### Selected passage
________________________
Linux has two special files that provide a stream of random bytes:
/dev/random
and /dev/urandom
. The two streams work identically, except for
one detail: /dev/random
tracks how much entropy (i.e. “randomness”) has been
“used up”, and blocks if there isn’t enough available.
So, you better use /dev/random
, right? Nope. This design fundamentally
misinterprets how entropy works: entropy doesn’t get “used up”. /dev/random
doesn’t actually have any value (except to attackers, who now have a new way to
make your server hang). /dev/urandom
is the right choice, even for
generating encryption keys.
A brief exploration of your typical crypto RNG
This seems counter-intuitive, so let’s look at how a typical crypto-friendly PRNG works. To keep things brief, I’ll omit a few specifics that are unimportant to our discussion here (if you’re planning to implement a PRNG, make sure to look them up!).
By default, computer programs are deterministic – if run in the same way with the same inputs, they will produce the same outputs. Normally, this is actually quite helpful, but a random number generator that outputs the same number every time wouldn’t be particular useful. RNGs solve this by mixing together one or more sources of (hopefully) true randomness to produce a seed. These sources of randomness can include the precise timings of keystrokes, thermal noise, or whatever is available.
The RNG uses the seed to produce an arbitrary amount of random bits on demand. Often, this process is built around a block cipher like AES. While producing output, the RNG keeps track of two values: an encryption key (generated from the seed) and a counter. Each block of output is the current value of the counter encrypted using the block cipher and key. The output is different for each block, because a small change in the input value to a block cipher completely changes the output:
The RNG will continue to generate blocks of output as long as is needed. But is this secure?
________________________
### Goal A
For each statement, say whether the passage on Linux random files agrees with it, and quote the words that decide it: (i) /dev/random blocks when too little entropy is available; (ii) the RNG's encryption key is generated from the seed; (iii) each block of output is the seed encrypted with the block cipher.
### Goal B
Reproduce the passage on Linux random files, starting with "Linux has two" and going on through "generating encryption keys.".
### Goal C
Answer these questions from the passage on Linux random files.
(i) Which two special files does Linux have for providing a stream of random bytes?
(ii) Which sources of randomness are named as possible inputs to the seed?
(iii) Which block cipher is given as an example for building the RNG?
The material that comes next has no connection to the passage on Linux random files.

### Source material
________________________
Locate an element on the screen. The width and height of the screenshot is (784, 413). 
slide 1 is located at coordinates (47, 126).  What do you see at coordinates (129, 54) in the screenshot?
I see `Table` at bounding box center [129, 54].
________________________
### Finished answer A
(i) Yes: "blocks if there isn’t enough available"
(ii) Yes: "an encryption key (generated from the seed) and a counter"
(iii) No: "Each block of output is the current value of the counter encrypted using the block cipher and key"

### Finished answer B
Linux has two special files that provide a stream of random bytes:
/dev/random
and /dev/urandom
. The two streams work identically, except for
one detail: /dev/random
tracks how much entropy (i.e. “randomness”) has been
“used up”, and blocks if there isn’t enough available.
So, you better use /dev/random
, right? Nope. This design fundamentally
misinterprets how entropy works: entropy doesn’t get “used up”. /dev/random
doesn’t actually have any value (except to attackers, who now have a new way to
make your server hang). /dev/urandom
is the right choice, even for
generating encryption keys.

### Finished answer C
(i) /dev/random and /dev/urandom
(ii) The precise timings of keystrokes, thermal noise, or whatever is available
(iii) AES